Required work ▸
Copy the result of filtering the entries below for lines that include the string "allies".

Supplied data ▸
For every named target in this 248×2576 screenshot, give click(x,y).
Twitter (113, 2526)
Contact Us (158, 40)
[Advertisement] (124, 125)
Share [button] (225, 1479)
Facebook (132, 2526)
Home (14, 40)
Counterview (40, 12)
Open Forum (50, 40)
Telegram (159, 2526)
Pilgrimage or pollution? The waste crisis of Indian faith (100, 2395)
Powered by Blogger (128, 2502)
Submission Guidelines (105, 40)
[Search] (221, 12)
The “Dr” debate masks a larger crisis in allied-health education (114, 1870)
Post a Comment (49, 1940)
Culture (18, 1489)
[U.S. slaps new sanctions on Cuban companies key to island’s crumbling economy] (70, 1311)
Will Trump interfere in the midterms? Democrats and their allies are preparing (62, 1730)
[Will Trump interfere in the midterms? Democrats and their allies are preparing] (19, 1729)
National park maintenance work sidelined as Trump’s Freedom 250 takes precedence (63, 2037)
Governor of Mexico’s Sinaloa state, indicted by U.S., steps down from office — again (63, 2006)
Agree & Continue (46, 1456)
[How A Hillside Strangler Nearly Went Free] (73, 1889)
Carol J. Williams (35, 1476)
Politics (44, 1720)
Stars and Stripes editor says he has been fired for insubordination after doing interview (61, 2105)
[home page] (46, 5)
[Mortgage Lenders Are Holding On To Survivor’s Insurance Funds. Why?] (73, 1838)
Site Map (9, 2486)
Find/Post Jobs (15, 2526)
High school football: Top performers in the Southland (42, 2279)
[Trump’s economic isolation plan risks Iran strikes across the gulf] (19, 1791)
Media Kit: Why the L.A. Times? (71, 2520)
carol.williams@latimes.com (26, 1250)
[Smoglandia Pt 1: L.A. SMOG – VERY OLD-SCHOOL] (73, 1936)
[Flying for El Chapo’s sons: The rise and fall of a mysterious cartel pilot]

Solved exercise ▸
Will Trump interfere in the midterms? Democrats and their allies are preparing (62, 1730)
[Will Trump interfere in the midterms? Democrats and their allies are preparing] (19, 1729)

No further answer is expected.